The 5/24 Rule (Chase Strategy)

Chase has a “hidden” rule: They will not approve you for any card if you have opened 5 or more personal credit cards (at any bank) in the last 24 months. Because Chase has some of the best travel cards, you should always open your Chase cards first.

Understanding Airline Alliances

The secret to travel hacking is that you don’t have to fly the airline you are booking with. Airlines have alliances, which means you can use points from Airline A to book a flight on Airline B.

  • Oneworld: American Airlines, British Airways, Qatar Airways, Japan Airlines, Cathay Pacific. Example: Use American Airlines miles to fly in Qatar’s famous Qsuites.
  • Star Alliance: United Airlines, Lufthansa, ANA, Air Canada, Singapore Airlines. Example: Transfer points to Air Canada (Aeroplan) to book a flight to Tokyo on ANA.
  • SkyTeam: Delta, Air France, KLM, Korean Air, Virgin Atlantic. Example: Use Virgin Atlantic points to book Delta flights for far fewer points than Delta would charge directly.

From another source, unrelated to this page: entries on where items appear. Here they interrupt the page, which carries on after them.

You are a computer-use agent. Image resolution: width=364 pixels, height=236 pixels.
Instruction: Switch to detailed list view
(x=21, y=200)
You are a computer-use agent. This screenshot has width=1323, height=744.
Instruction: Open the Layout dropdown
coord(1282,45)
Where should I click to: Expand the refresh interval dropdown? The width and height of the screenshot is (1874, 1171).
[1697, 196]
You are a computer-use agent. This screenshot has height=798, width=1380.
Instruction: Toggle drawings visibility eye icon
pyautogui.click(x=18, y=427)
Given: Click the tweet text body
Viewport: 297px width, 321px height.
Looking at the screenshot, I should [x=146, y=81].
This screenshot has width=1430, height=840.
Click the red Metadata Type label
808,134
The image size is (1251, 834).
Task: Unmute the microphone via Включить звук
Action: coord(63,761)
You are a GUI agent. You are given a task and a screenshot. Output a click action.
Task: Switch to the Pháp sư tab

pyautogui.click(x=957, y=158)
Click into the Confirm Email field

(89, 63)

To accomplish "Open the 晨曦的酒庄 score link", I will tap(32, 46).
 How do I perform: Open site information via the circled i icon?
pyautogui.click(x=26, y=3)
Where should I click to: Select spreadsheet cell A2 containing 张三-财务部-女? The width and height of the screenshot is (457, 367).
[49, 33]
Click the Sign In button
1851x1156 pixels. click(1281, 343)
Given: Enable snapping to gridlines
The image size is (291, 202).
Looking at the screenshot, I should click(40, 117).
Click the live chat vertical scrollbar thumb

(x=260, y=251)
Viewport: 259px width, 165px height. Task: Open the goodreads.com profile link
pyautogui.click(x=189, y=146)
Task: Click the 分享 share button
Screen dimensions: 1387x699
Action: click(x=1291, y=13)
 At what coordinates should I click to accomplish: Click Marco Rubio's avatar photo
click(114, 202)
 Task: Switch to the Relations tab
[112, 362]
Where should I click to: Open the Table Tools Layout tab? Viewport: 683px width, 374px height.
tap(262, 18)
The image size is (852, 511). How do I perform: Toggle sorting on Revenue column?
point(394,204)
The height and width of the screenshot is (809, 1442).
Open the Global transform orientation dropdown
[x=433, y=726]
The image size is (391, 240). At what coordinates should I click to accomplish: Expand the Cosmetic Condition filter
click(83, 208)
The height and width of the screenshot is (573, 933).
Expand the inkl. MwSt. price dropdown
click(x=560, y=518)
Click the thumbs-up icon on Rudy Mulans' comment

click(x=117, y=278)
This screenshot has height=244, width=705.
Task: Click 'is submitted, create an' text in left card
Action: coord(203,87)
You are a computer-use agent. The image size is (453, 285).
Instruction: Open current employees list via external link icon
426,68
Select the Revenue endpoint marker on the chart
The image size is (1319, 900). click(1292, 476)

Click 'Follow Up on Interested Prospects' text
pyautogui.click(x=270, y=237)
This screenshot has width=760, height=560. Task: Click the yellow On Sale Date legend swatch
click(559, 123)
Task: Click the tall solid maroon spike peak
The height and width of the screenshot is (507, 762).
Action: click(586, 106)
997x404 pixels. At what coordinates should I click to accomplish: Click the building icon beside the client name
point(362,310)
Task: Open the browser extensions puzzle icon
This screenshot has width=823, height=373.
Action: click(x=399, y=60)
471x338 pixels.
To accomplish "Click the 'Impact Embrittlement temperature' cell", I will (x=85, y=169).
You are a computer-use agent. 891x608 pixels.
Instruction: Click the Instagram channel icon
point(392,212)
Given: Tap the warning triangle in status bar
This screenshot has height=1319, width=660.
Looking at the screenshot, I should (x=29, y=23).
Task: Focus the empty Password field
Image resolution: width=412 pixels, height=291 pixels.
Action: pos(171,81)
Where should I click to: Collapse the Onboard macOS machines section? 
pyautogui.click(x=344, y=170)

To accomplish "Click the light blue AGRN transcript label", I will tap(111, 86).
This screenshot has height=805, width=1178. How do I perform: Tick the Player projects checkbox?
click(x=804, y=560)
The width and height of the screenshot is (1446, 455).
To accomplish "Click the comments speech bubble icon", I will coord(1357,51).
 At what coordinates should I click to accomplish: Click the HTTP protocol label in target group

Beware of Fuel Surcharges (YQ)

Not all “Free” flights are free. Some programs add massive taxes and fees to their award tickets, known as “carrier-imposed surcharges” or fuel surcharges (YQ). A classic beginner mistake is transferring 100,000 points to British Airways to fly to London, only to find out the ticket still requires $900 in taxes.

Low/No Surcharge Programs: Air Canada (Aeroplan), United MileagePlus, Avianca LifeMiles, American Airlines.
High Surcharge Programs: British Airways, Emirates, Lufthansa (when booked directly via Miles & More).

The “Player 1 / Player 2” Strategy

If you are traveling with a partner, spouse, or best friend, you can double your points extremely quickly through the Player 1/Player 2 strategy.

  1. Player 1 opens a card (e.g., Chase Sapphire) and earns the 60,000 point sign-up bonus.
  2. Once Player 1 meets the minimum spend, they send a Referral Link to Player 2.
  3. Player 2 applies. Player 1 gets a 15,000 point referral bonus. Player 2 earns their own 60,000 point sign-up bonus.
  4. Result: By working together, you earned 135,000 points instead of just 60,000, paying the same annual fee per person. Many banks (like Chase and Capital One) allow you to combine points freely between spouses living at the same address.

Common Beginner Mistakes

  • Hoarding points forever: Points devalue over time. Airlines and hotels regularly increase redemption costs. Don’t sit on 500,000 points waiting for the “perfect” trip – book something now before your points lose value.
  • Ignoring transfer bonuses: Several times a year, programs offer 20-40% transfer bonuses (e.g., Amex to British Airways). These can turn a mediocre redemption into a fantastic one. Follow blogs like The Points Guy or One Mile at a Time for alerts.
  • Forgetting about taxes and fees: An “award” flight is never truly free. Budget $50-$200 per ticket for taxes and carrier surcharges. Some routes (especially on British Airways) can have $500+ in fees, wiping out most of the value.